Description
Rodolfo the poet is alone in the four bohemians’ garret when there is a knock at the door. There stands Mimi, a winsome, consumptive embroiderer in search of a light for her candle. Rodolfo gives her a glass of wine, she loses her key, both their candles go out, and their hands touch to the sound of a sforzando in horn, clarinet and harp, which is where you take over from Rodolfo: “Che gelida manina! / How cold your little hand is!”
The edition is based broadly on the 1897 reduction by Carlo Carignani for Ricordi, with a few tweaks from the 1920 Ricordi full score and several clarifications of prosody from the singers below.
Downloads:
- A two-page PDF solo part in the solo transposition and clef requested, with the Italian lyrics to help you figure out how to phrase it. Here’s a sample of the solo part in tenor clef for trombone.
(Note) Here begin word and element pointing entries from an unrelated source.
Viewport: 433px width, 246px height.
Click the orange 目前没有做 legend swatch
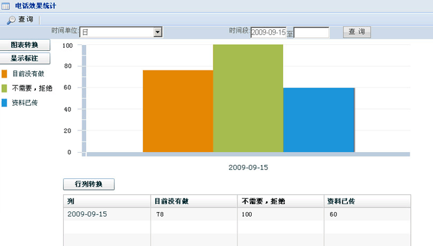pyautogui.click(x=4, y=74)
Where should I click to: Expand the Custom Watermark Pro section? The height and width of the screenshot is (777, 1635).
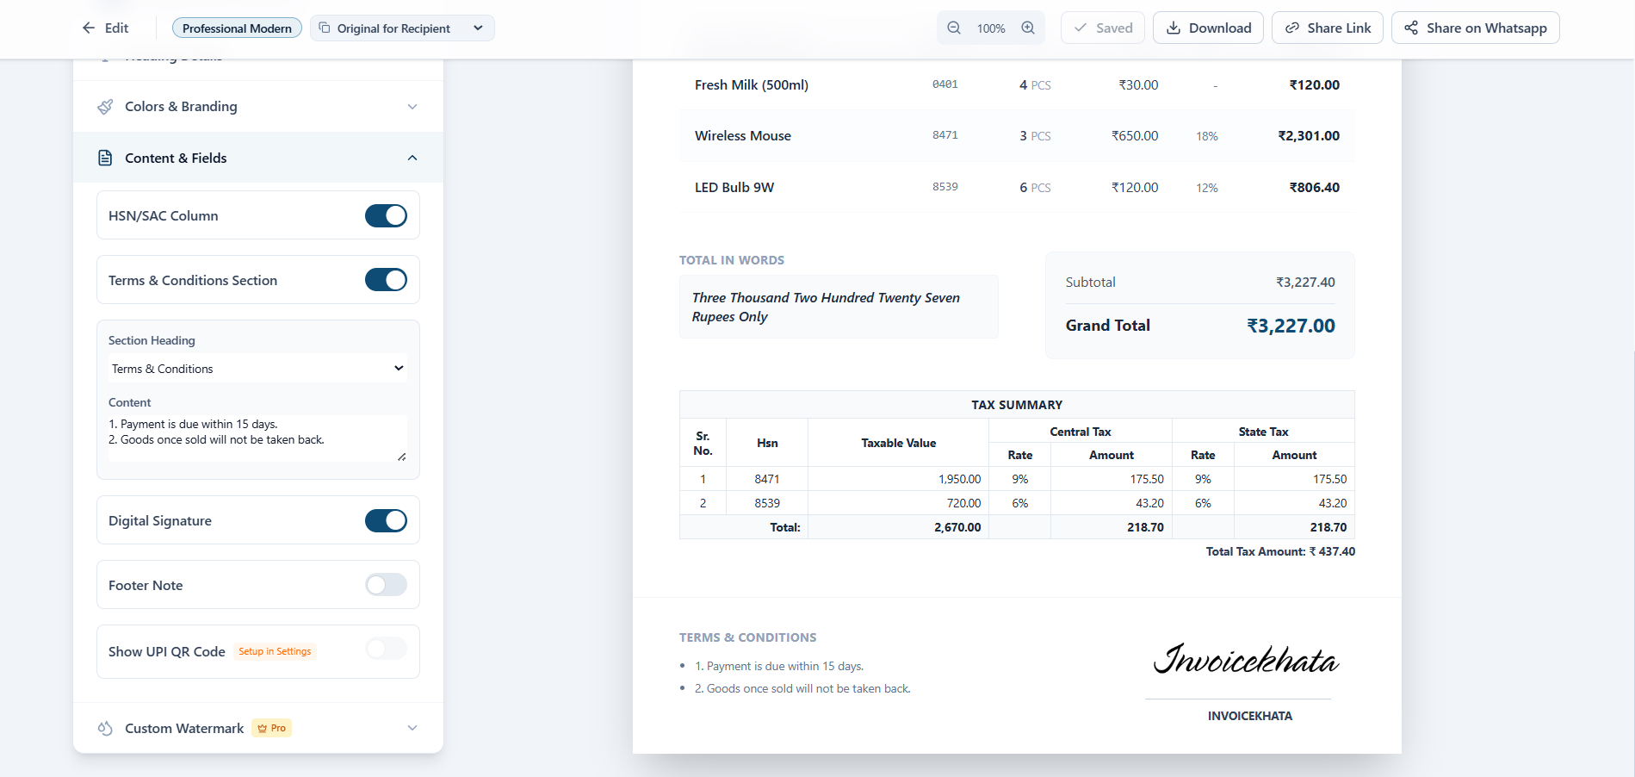(412, 728)
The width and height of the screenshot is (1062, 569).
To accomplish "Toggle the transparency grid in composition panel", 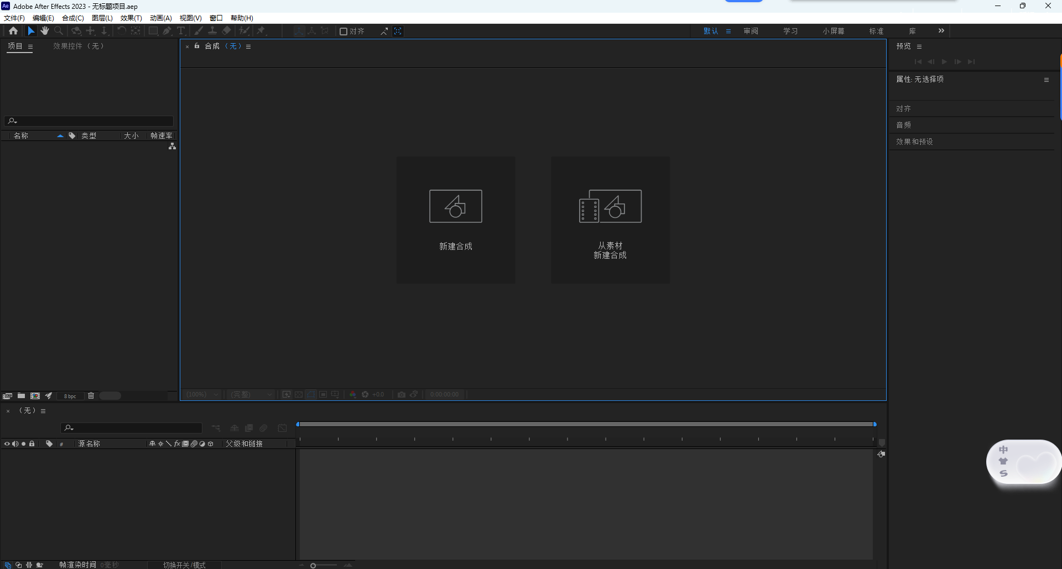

- An seven-page PDF score containing the piano part and the solo part. Here’s a sample.
Some performance ideas, from Enrico Caruso (1906), Beniamino Gigli (1931(?) and 1936), Mario Lanza (1949 and 1951), Nicolai Gedda, Jussi Björling and Luciano Pavarotti (1965):
Some will lament my omission of Fritz Wunderlich, who I adore, but who I think is too sentimental in Puccini.
(The gallery images are of Adolf Hohenstein’s designs for Rodolfo and Mimi for the première of La bohème in Turin in 1896.)